Gov. Jerry Brown signs bill that ends California’s cash bail system

Governor Jerry Brown has just signed a sweeping reform bill that makes California the first state in the nation to abolish bail for suspects awaiting trial.

An overhaul of the state’s bail system has been in the works for years, and became an inevitability earlier this year when a California appellate court declared the state’s cash bail system unconstitutional. The new law goes into effect in October 2019.“Today, California reforms its bail system so that rich and poor alike are treated fairly,” Brown said in a statement, moments after signing the California Money Bail Reform Act.The governor has waited nearly four decades to revamp the state’s cash bail system. In his 1979 State of the State Address, Brown argued the existing process was biased, favoring the wealthy who can afford to pay for their freedom, and penalizing the poor, who often are forced to remain in custody.

Under the previous bail system, a person could pay a fixed amount of bail money, the amount of which was set by a judge who calculated in factors such as the seriousness of the crime and previous criminal history. After the appropriate bail was paid, the suspect was released from custody awaiting trial. With the new law, judges can make the determination with what the bill refers to as “pretrial assessment services” which will do a “risk assessment.”

These new pretrial assessment services will release people arrested or detained for nonviolent misdemeanors within 12 hours of booking. Felonies will be evaluated by these new guidelines into “low,” “medium” or “high risk” categories.With some exceptions to be determined locally and sometimes even case by case, “low risk” individuals will be released, “medium risk” individuals could be released depending on the decision of the local assessment agency and “high risk” individuals will remain in custody as determined by a judge. Detained individuals will still have a chance for a hearing to argue for their release.

Interestingly, several organizations including Human Rights Watch, the American Civil Liberties Union of Northern California, and the Sacramento County Sheriff’s Department are opposing the changes.

Human Rights Watch Advocacy Director Jasmine Tyler, an organization which has advocated for years for changes to the bail system, wrote an Aug. 23 letter to Governor Jerry Brown opposing the new law.“The new SB 10 is simply not bail reform; it replaces one harmful system with another,” Tyler wrote. “In fact, it will make many of the problems we revealed in our report even worse.”The letter criticizes the way the profile based risk assessments may be developed and challenges the objectivity of the assessors.

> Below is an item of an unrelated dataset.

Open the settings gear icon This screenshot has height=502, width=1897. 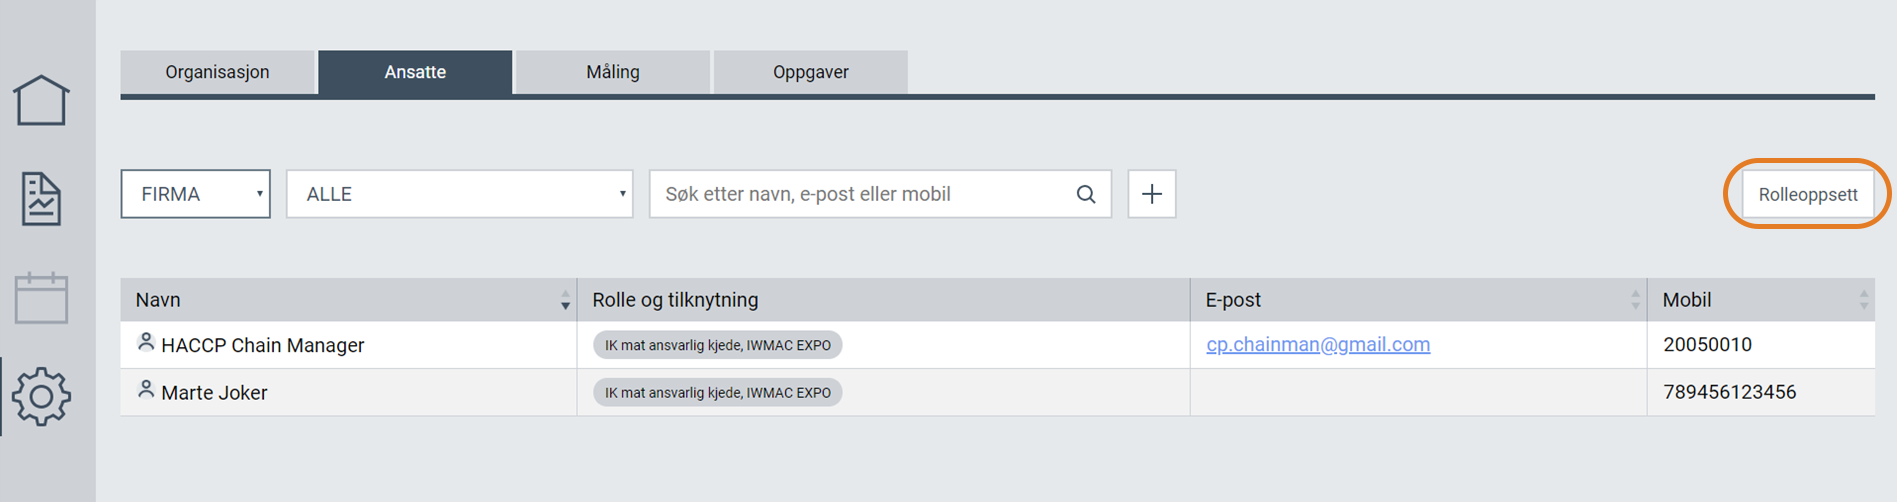coord(41,396)
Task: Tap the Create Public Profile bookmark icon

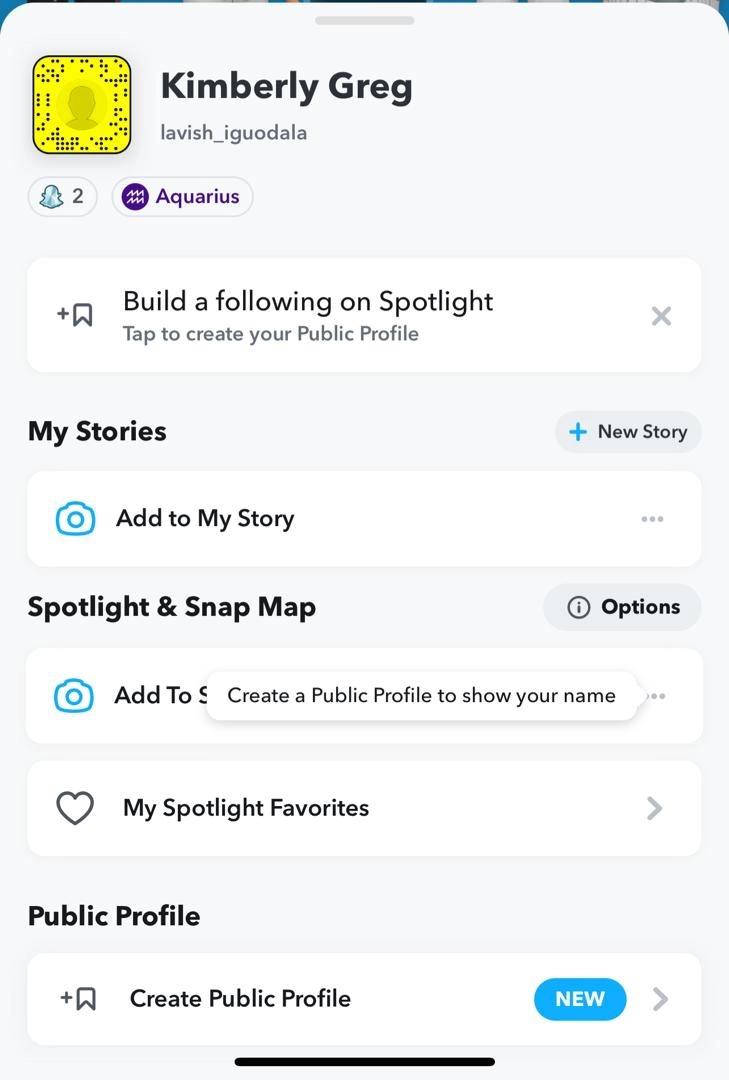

Tyler says the new law will “massively” increase preventative detention instead of lowering pretrial incarceration rates.“The bill then sets up a system that allows judges nearly unlimited discretion to order people accused of crimes, but not convicted and presumptively innocent, to be held in jail with no recourse until their case is resolved,” Tyler wrote.

How is it likely to work out? About as well as other laws coming from Sacramento nowadays, if the example of a similar bail system used in Washington D.C. is any guide.

But approximately 11 percent of defendants in Washington, D.C., are rearrested for separate violations before trial. Approximately two percent are rearrested for violent crimes, according to D.C. Department of Corrections data.Examples of that two percent of cases include a man arrested for shooting someone to death in the summer of 2016 between his arrest for another crime and the subsequent trial. Quincy Green avoided being tracked by a court-ordered monitoring device by having it attached to his prosthetic leg and removing the leg.

The ink on this law had barely dried when the bail industry joined other opposing parties to launch another state referendum campaign.

A coalition of bail industry associations, crime victims groups and other opponents have launched a voter referendum drive in an attempt to block the implementation of the new law. They have roughly three months to collect and submit an estimated 366,000 signatures to qualify the measure.If they are successful, the law would be put on hold and weighed on the November 2020 ballot.

I would like to remind my fellow Californians that voting in different politicians would be much easier than launching expensive, time-consuming referendums! As it is, there will likely be plenty of propositions on future ballots attempting to undo Brown’s legacy.